## Task to carry out:
Exactly how many lines in this listing contain "computer"? Only the number is needed.

--*--

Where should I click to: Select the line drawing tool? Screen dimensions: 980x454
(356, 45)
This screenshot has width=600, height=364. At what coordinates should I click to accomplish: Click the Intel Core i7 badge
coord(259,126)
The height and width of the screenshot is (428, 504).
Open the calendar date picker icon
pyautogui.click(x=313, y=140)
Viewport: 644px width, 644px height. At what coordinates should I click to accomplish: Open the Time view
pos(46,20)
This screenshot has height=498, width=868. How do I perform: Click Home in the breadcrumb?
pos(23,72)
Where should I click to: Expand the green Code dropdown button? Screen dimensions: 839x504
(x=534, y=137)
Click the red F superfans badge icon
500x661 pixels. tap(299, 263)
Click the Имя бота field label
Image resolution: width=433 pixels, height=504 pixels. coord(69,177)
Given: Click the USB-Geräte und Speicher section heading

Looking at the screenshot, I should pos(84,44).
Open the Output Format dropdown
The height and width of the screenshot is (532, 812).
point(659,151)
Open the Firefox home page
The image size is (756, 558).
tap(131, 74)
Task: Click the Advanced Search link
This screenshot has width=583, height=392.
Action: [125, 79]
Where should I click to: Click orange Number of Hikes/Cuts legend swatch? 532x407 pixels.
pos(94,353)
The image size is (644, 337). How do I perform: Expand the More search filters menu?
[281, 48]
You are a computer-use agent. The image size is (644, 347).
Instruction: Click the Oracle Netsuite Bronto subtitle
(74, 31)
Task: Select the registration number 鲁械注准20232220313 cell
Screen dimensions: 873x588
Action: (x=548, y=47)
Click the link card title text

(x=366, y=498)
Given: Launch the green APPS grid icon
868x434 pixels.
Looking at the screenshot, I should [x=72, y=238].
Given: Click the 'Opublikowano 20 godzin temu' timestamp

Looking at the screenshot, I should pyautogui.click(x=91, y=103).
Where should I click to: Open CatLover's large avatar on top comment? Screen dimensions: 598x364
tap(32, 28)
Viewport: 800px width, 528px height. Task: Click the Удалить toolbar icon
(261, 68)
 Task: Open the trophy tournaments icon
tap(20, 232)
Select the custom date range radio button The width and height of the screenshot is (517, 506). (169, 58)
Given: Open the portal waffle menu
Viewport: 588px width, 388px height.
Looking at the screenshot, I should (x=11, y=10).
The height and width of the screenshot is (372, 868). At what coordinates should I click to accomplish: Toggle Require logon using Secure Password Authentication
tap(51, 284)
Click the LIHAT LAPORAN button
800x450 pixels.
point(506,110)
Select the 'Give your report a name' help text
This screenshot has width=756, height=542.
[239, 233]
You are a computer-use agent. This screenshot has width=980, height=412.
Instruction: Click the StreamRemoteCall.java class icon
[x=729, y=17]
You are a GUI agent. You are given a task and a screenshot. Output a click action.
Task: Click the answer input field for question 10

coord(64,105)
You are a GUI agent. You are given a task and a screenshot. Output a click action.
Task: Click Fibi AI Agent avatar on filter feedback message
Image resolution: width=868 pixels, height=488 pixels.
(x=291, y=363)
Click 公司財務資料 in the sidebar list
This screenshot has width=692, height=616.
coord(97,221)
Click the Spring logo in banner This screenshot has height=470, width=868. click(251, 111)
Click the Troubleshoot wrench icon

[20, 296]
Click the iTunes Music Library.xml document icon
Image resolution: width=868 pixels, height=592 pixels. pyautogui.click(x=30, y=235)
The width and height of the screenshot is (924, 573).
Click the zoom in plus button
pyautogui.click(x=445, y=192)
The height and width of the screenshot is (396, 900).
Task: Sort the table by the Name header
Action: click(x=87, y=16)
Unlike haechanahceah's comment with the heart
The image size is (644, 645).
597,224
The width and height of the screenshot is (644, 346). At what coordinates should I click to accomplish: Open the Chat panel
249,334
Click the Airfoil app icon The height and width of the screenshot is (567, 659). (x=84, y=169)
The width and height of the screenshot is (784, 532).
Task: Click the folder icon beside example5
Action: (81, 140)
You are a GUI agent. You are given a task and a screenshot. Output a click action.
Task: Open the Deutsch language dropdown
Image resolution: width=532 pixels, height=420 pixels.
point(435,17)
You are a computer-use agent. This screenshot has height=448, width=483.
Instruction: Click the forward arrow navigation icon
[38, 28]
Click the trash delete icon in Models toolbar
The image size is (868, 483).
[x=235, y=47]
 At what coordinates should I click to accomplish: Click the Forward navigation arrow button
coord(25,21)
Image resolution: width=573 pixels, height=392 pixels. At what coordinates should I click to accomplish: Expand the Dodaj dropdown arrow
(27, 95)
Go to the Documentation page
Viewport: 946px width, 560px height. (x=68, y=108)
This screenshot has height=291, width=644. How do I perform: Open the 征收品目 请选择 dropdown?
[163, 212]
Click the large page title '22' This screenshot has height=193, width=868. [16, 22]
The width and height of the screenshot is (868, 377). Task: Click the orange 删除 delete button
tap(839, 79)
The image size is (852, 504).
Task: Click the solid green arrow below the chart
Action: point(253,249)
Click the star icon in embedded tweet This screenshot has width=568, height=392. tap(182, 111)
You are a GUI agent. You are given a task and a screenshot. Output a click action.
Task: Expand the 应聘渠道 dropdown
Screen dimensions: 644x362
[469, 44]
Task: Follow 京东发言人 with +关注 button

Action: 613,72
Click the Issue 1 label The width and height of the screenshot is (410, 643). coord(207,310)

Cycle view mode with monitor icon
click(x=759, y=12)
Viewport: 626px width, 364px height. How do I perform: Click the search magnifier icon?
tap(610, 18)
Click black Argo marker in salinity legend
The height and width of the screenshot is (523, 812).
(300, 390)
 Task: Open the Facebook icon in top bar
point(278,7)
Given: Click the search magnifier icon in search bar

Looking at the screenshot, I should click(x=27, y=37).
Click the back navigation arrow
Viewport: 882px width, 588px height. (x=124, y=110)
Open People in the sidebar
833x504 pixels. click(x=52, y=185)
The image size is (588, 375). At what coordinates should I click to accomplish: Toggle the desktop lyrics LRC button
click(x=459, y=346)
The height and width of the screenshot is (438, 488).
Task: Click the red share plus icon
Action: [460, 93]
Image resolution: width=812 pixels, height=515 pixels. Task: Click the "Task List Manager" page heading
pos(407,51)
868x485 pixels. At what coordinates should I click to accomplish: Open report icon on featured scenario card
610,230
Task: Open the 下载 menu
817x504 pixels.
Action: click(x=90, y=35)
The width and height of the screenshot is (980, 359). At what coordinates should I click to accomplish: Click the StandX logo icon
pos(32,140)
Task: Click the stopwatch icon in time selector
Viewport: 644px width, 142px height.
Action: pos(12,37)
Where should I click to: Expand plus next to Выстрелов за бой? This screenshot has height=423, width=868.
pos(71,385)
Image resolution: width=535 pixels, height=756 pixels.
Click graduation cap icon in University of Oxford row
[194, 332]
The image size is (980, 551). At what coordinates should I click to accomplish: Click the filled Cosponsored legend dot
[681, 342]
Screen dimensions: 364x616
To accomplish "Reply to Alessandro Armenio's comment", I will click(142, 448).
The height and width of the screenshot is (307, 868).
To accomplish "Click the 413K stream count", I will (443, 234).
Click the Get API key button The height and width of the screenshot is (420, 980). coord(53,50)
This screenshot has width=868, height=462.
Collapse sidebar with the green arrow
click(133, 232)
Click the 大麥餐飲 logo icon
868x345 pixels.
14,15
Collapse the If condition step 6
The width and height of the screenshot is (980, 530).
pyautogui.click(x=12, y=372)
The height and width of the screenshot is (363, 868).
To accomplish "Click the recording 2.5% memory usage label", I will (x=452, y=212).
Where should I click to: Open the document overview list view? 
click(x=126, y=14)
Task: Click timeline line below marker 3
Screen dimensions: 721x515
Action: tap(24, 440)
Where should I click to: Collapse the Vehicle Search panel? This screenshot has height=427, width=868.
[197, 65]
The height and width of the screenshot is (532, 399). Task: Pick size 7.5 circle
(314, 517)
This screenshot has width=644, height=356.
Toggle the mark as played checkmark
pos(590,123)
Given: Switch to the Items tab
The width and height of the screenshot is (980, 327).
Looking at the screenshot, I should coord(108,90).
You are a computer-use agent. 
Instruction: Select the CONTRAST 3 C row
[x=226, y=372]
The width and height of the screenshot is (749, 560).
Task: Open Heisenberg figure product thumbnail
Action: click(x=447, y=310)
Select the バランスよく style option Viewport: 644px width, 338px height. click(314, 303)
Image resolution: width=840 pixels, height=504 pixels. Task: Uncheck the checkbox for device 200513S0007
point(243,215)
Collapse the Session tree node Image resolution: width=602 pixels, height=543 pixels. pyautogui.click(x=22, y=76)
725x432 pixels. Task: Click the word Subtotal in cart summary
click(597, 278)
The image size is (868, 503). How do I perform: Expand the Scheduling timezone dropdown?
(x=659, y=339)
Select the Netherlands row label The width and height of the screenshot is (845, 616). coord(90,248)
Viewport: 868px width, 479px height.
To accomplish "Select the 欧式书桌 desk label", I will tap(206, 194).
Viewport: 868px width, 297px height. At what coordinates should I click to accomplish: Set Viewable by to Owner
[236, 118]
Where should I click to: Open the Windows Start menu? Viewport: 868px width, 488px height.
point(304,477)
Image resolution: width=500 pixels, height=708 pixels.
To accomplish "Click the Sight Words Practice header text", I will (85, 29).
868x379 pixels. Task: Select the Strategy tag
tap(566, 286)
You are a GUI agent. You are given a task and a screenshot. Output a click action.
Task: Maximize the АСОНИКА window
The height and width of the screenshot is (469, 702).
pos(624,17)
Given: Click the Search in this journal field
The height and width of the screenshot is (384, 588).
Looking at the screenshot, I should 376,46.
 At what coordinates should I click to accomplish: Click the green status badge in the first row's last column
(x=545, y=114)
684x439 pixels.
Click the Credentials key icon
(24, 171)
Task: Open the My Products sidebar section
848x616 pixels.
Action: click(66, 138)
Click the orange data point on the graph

--*--

## Response area:
4